I love that Gestalt is about meeting people on an equal playing field. Doing the top dog and underdog role-play work was very enlightening. I found that I hated both top dog and underdog roles. Because of the top-dog therapist role, I have a hard time being interested or agreeing with self-psychology psychoanalysis. In psychoanalysis, there is definitely a top-dog therapist and an underdog patient; the top-dog therapist is there to help the patient. I think that is why I am a firm believer in being of service to people instead of “helping” them. When I am of service to a person, we are equal. When I am helping a person, I put myself in a position of advantage since this person is seeking an answer to his/her problems through me. I learned this difference between being of help and of service from either Stephen and Noah Levine or Ram Dass about ten years ago.
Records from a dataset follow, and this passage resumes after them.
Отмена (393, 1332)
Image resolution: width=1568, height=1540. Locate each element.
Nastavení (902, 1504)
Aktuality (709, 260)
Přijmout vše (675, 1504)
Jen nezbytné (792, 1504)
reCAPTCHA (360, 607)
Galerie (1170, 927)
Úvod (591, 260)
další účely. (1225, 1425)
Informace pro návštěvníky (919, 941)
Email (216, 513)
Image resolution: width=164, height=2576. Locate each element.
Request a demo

During Gestalt class I never felt like I was an underdog. There have only been two classes at CIIS so far, Gestalt and T-group, which I have felt I was on a level playing field with my teachers. I found a place in Gestalt class to feel comfortably equal, and I related this experience to Paulo Freire’s book Pedagogy of Freedom. I feel that Gestalt therapy allows a client’s energy the freedom to move this way or that. The level playing field provided me a place to feel safe, therefore I was able to shift my energy in ways previously not experienced in traditional psychoanalysis formats.
Conclusion
In Gestalt I have discovered a style of psychology that I feel I would love to learn more about. I believe I have only been exposed to the tip of iceberg of Fritz Perls’ approach to therapy. What I have learned fits in with my spiritual Theravadan meditation practice of staying in the present moment awareness. It also fits in with my belief of being of service to people—meeting them on a level playing field. I was thankful for both teachers ability to share their personal stories within the class setting. I found that it allowed a safe environment for me to feel that I could share my own personal stories. I found it deeply insightful to bring awareness to my own energy, and then redirect it outward to another person’s energy. Bringing my awareness to the gestalt of two people’s energy forming a reflective experience is a skill I would love to deepen further. I feel that Gestalt therapy allows for the natural unfolding of things, and fits in with my emphasis in ecopsychology.